The content of this phase of Schelling’s thought[1] was so unfruitful, and its influence so small, that brief hints concerning it must here suffice. First of all, the doctrine of the divine potencies and of creation is repeated in altered form, and then there is given a philosophy of the history of religion as a reflection of the theogonic process in human consciousness.
[Footnote 1: On Schelling’s negative and positive philosophy, published in the four volumes of the second division of the Works, cf. Karl Groos, Die reine Vernunftwissenschaft, systematische Darstellung von Schellings negativer Philosophie, 1889; Konstantin Frantz, Schellings positive Philosophie, in three parts, 1879-80; Ed. von Hartmann, Gesammelte Studien und Aufsaetze, 1876, p. 650 seq.; Ad. Planck, Schellings nachgelassene Werke, 1858; also the essay by Heyder, referred to above].

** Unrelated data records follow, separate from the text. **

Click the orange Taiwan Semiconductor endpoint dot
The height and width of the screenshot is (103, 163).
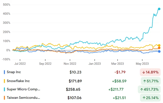point(159,48)
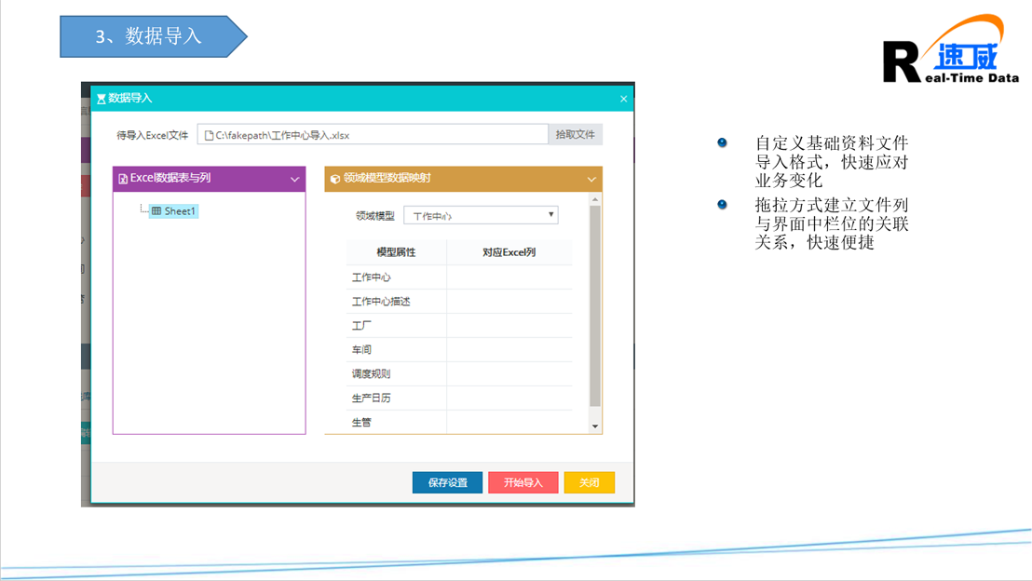Image resolution: width=1032 pixels, height=581 pixels.
Task: Click the 对应Excel列 cell for 车间
Action: pos(509,350)
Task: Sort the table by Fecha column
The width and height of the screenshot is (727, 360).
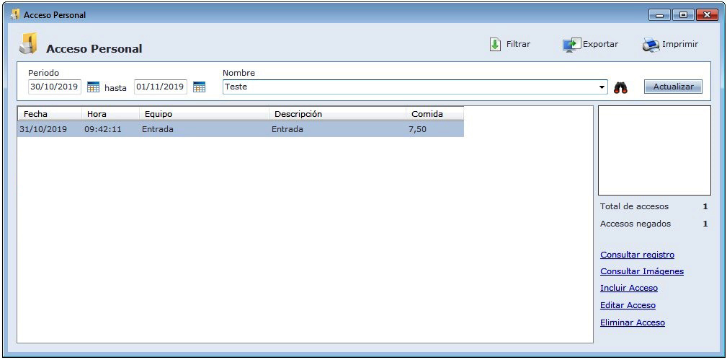Action: (48, 114)
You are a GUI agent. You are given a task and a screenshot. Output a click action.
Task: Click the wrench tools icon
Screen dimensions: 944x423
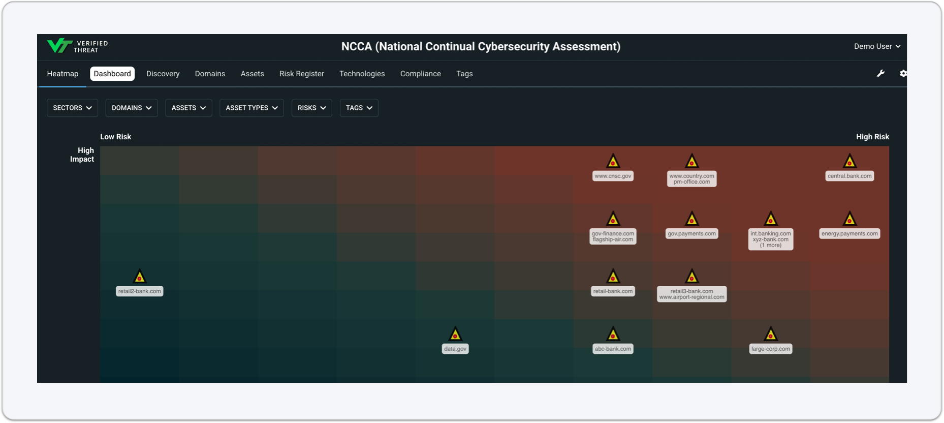coord(880,74)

The potencies are now called the infinite ability to be (inactive will, subject), pure being (being without potentiality, object), and spirit, which is free from the one-sidednesses of mere potentiality and of mere being, and master of itself (subject-object); to these is added, further—not as a fourth, but as that which has the three predicates and is wholly in each—the absolute proper, as the cause and support of these attributes. The original unity of the three forms is dissolved, as the first raises itself out of the condition of a mere potency and withdraws itself from pure being in order to exist for itself; the tension extends itself to the two others—the second now comes out from its selflessness, subdues the first, and so leads the third back to unity. In creation the three potencies stand related as the unlimited Can-be, the limiting Must-be, and the Ought-to-be, or operate as material, formal, and final causes, all held in undivided combination by the soul. It was not until the end of creation that they became personalities. Man, in whom the potencies come to rest, can divide their unity again; his fall calls forth a new tension, and thereby the world becomes a world outside of God. History, the process o progressive reconciliation between the God-estranged world and God, passes through two periods—heathenism, in which the second person works as a natural potency, and Christianity, in which it works with freedom. In the discussion of these positive philosophy becomes a philosophy of mythology and revelation. The irresistible force of mythological ideas is explained by the fact that the gods are not creations of the fancy, but real powers, namely, these potencies, which form the substance of human conciousness.